The aforementioned relationship between Hooker and Warren could give the Knoxville native the nod in production in the long run. Warren, like Fant, has stumbled into a revitalized role under Josh Heupel. The second-year head coach has proved he can use his tight ends well – a reality born out of necessity.

Tennessee’s up-tempo offense doesn’t work without flexible, reliable blockers out of Warren and Fant. The former has shown more prowess in that arena.

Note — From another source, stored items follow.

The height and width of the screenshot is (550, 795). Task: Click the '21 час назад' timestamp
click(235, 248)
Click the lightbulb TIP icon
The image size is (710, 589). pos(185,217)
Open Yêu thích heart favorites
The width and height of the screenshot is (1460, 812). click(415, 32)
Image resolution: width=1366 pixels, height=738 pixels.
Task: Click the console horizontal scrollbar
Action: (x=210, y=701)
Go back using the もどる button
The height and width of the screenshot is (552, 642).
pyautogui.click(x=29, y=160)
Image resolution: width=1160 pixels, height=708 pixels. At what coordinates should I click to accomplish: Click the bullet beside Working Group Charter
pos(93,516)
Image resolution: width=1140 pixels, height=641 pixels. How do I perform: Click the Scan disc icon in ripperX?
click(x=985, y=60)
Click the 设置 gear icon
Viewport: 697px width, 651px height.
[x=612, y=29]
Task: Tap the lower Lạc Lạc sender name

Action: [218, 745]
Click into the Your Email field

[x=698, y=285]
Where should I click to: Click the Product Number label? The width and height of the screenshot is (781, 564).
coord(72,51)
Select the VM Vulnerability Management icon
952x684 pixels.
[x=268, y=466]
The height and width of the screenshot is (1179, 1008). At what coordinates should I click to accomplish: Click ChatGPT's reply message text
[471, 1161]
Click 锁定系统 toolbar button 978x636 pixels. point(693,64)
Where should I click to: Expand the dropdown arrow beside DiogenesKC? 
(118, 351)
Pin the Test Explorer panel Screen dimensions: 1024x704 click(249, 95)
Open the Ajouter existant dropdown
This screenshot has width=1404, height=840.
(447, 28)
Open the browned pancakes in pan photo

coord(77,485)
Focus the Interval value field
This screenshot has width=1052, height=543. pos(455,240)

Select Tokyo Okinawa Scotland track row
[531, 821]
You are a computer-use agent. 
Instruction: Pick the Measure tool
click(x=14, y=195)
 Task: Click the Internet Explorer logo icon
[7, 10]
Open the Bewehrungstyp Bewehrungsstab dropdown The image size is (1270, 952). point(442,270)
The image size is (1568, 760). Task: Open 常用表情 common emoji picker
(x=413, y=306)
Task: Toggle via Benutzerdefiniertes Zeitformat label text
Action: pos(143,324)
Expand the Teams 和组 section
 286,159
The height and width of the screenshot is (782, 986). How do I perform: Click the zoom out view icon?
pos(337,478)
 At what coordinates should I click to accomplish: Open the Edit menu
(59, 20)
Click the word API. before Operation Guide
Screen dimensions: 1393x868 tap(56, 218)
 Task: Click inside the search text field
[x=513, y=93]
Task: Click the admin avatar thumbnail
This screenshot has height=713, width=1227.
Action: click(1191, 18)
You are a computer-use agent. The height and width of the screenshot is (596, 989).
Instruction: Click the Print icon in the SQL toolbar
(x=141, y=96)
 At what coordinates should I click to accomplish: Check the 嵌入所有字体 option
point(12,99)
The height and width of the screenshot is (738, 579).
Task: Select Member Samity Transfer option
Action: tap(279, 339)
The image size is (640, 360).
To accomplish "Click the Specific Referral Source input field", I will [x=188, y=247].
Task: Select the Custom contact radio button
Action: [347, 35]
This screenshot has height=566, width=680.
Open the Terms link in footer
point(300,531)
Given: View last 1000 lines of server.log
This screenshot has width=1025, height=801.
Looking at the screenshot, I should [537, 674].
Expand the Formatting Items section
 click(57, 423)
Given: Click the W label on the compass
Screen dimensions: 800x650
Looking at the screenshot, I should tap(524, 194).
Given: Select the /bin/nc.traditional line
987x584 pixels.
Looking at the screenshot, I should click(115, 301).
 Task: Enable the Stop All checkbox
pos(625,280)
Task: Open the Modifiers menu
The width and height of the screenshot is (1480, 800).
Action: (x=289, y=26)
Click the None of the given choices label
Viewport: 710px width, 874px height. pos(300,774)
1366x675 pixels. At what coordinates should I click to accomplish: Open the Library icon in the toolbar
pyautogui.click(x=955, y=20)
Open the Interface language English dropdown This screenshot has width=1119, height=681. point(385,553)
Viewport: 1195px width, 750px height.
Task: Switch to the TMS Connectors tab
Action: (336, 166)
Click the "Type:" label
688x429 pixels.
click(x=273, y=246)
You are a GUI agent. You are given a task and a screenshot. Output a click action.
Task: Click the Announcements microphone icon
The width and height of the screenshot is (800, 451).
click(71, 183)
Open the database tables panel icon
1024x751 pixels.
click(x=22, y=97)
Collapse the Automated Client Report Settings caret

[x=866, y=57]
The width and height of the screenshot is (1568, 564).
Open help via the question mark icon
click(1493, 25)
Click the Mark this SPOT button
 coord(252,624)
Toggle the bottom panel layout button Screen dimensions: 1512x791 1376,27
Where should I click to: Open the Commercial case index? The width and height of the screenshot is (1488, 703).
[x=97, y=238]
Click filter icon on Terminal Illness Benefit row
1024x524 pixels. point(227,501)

Tight ends in Tennessee’s system are weighed well in the grand scheme of what Josh Heupel and offensive coordinator Alex Golesh are trying to do. Warren and Fant, though similar in production, are not similar in stature. They do different things well on the field. This has succeeded because the Vols are able to find that medium between having solid tight ends that do separate things and being able to use and not waste that talent that is on the field. The Vols are not wide receiver heavy, running back heavy or tight end heavy – and that suits a player with Warren’s playstyle well.

In many ways, Warren’s opportunity lies in his ability to push everything he was doing last season up a couple notches and become that dominant presence that Heupel wants him to be, whether as a passing threat or throwing a block for Jabari Small.

Hear it from…

Warren detailed his expectations for the 2022 season.

“I think that obviously, for the past however long the tight end hasn’t been a notable part of our offense,” Warren told Off The Hook Sports. “Since we’ve been here, we’ve always been role players, made plays here and there whenever our number would get called on. But now, last year we were able to go out and be a part of the first, second and third down offense, making catches on first down, making catches on third down. Make big plays to move the sticks.”

And that’s what a tight end is supposed to be. Leave the long vertical routes for guys like Hyatt and Tillman – Warren’s job for Heupel has been consistent, short gain receptions when Tennessee needs that big body to move the chains. Warren did that in 2021 against Florida, Pitt and Kentucky. He had gave the Vols a chance to do it on fourth and 23 against Ole Miss in that controversial ending.

Next season, Warren’s goal is to leave no doubt. To quell that controversy entirely and pick up that extra yard. In essence, nullifying those simple mistakes is at the root of what Tennessee football needs to improve upon as well.

And just as Vols fans expect a more polished, well-oiled machine from Tennessee and Heupel in year two, Warren expects it from the tight end room.

“I think that that, just as the same way the offense is going to get better first year to second year, just as a whole team I think that our tight end position is going to do the same thing,” Warren said. “We’re going to have a big leap from where we were last year to where we’re going to be this year just as far as production, as far as you guys seeing us with the ball in our hands or seeing us making big blocks.”